HISTORIC Scotland will be asked to install CCTV cameras at Lerwick’s Clickimin Broch to help curb the wave of vandalism that has blighted the ancient monument.

Members of the town’s community council agreed to request the cameras after the agency proposed sending education officers to primary schools to inform pupils of the monument’s true significance.

Council members had hoped the gate and fence over the entrance of the broch could be made higher to help deter future incidents of vandalism. They put forward their request to Historic Scotland, which owns the site.
But the agency’s regional works manager, Gavin Douglas, said a larger fence would be “unsightly” and would “take away greatly from the setting of the monument and the approach for the visitor”.

In a letter to the community council’s clerk, Katrina Semple, he said education officers could be sent to primary schools to build up a fuller understanding of the broch.

“In even quite troublesome areas, such as Craigmillar in Edinburgh, this approach has given some very positive results,” he said.

“I have requested that they try a similar scheme at Sound and Bell’s Brae Primaries to see if this can also improve the situation.”

The suggestion was met with dismay at Monday’s community council meeting at the Town Hall.

Attending the meeting was Lerwick South member Jonathan Wills, who described Historic Scotland’s response as “a fairly unhelpful letter”.

He added: “This is a major national monument.

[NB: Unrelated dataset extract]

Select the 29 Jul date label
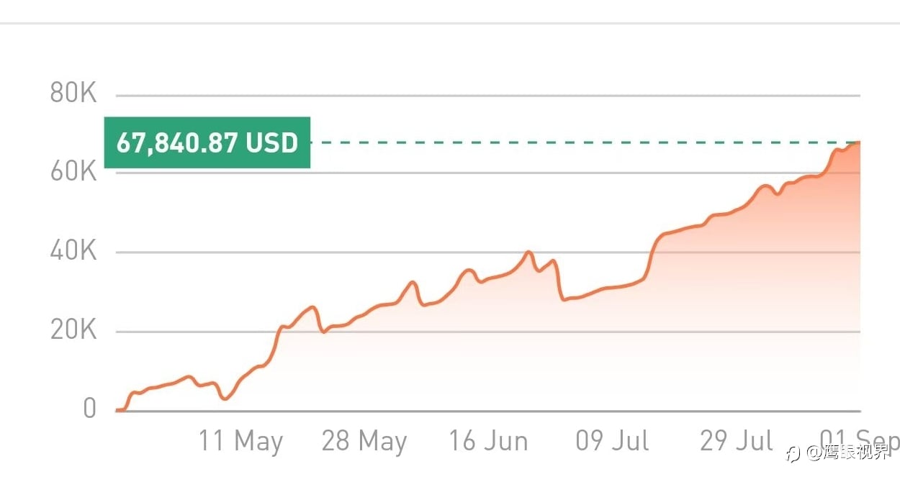The height and width of the screenshot is (482, 900). (737, 441)
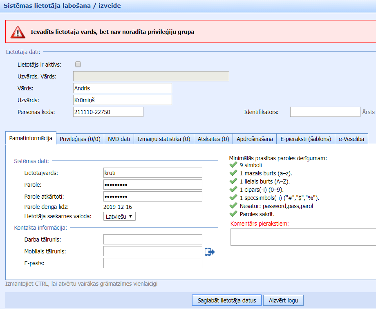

The vandalism that is happening there is a disgrace and brings shame on Shetland.

“The bairns in Lerwick’s two primary schools are very well aware of the broch.

“We should ask Historic Scotland to install cameras there. If this was Edinburgh Castle or Holyrood Parliament they would be doing it.

“This shows total complacency and I propose we should write to Mr Douglas and ask him to reconsider and come up with a more effective suggestion.”

Fellow councillor Gussie Angus said visiting primary schools would fail to deal with the vandals causing havoc at the broch.

He said there was evidence that “substantial stones” had been shifted at the site, and said that “certainly wouldn’t be down to primary pupils”.

Historic Scotland’s custodianship of the Clickimin Broch has not been without controversy.

In recent months the agency rejected calls for a visitor centre and car park to be developed near the broch.

Lights around the broch are regularly smashed, with repairs totalling some £1,000 every two years.